# [Exercise instructions]
Copy out, from the entries below, each line that holds the string "Priory".

━━ Records supplied ━━

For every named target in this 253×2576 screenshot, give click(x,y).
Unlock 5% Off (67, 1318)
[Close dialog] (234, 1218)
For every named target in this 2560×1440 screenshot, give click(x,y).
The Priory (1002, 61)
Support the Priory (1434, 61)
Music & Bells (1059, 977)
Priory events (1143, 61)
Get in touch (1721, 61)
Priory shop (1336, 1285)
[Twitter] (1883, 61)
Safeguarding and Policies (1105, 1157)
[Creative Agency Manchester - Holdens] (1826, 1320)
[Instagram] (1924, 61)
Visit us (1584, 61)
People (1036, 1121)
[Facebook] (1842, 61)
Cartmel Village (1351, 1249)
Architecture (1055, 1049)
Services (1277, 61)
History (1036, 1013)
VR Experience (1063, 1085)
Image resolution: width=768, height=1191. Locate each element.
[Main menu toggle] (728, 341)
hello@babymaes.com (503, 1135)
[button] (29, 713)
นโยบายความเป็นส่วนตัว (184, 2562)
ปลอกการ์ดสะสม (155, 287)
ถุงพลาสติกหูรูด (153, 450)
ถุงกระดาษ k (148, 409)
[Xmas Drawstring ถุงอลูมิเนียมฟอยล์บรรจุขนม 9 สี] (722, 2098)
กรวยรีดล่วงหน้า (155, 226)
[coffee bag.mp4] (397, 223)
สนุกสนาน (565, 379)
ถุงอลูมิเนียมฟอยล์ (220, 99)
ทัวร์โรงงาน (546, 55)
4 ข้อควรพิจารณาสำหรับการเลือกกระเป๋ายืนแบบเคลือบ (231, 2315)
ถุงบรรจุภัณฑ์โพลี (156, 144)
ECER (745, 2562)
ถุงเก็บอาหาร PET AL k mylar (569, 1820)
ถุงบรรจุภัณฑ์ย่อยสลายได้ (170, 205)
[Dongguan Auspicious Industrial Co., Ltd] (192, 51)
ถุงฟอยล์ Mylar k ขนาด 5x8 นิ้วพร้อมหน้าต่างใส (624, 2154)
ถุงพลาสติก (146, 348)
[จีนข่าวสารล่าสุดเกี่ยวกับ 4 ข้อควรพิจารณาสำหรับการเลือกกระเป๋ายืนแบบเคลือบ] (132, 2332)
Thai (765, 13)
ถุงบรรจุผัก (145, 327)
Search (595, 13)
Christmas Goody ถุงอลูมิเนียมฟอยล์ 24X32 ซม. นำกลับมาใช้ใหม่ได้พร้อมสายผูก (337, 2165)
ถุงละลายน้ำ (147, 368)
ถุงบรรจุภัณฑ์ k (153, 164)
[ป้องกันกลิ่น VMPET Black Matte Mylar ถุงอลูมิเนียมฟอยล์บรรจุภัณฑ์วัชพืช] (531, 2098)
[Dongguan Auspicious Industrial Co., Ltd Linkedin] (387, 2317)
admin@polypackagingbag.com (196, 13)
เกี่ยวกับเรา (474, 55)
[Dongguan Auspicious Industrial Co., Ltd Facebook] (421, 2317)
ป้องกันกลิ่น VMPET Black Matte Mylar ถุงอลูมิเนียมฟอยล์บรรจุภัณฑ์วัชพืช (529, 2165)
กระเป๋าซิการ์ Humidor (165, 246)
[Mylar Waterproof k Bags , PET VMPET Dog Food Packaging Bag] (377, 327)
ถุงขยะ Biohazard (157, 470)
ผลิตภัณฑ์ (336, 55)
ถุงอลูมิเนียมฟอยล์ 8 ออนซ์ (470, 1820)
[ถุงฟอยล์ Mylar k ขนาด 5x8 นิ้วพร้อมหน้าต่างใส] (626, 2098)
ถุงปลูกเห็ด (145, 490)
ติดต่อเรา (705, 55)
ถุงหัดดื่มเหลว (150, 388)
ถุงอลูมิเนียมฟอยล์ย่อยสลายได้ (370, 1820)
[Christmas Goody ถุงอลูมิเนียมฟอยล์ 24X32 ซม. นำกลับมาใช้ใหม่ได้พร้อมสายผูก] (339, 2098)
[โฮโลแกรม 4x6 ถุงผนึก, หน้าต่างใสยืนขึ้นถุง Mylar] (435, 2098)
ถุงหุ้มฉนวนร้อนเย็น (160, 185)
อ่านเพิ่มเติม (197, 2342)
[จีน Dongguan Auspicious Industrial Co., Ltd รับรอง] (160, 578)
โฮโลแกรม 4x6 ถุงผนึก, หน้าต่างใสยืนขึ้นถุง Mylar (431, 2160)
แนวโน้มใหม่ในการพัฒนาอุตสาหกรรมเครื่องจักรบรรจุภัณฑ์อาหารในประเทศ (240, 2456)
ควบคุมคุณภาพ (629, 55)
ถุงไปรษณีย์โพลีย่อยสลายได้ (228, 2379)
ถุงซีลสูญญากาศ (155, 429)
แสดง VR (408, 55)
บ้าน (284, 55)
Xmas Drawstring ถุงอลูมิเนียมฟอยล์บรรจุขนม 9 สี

━━━

# [Response below]
The Priory (1002, 61)
Support the Priory (1434, 61)
Priory events (1143, 61)
Priory shop (1336, 1285)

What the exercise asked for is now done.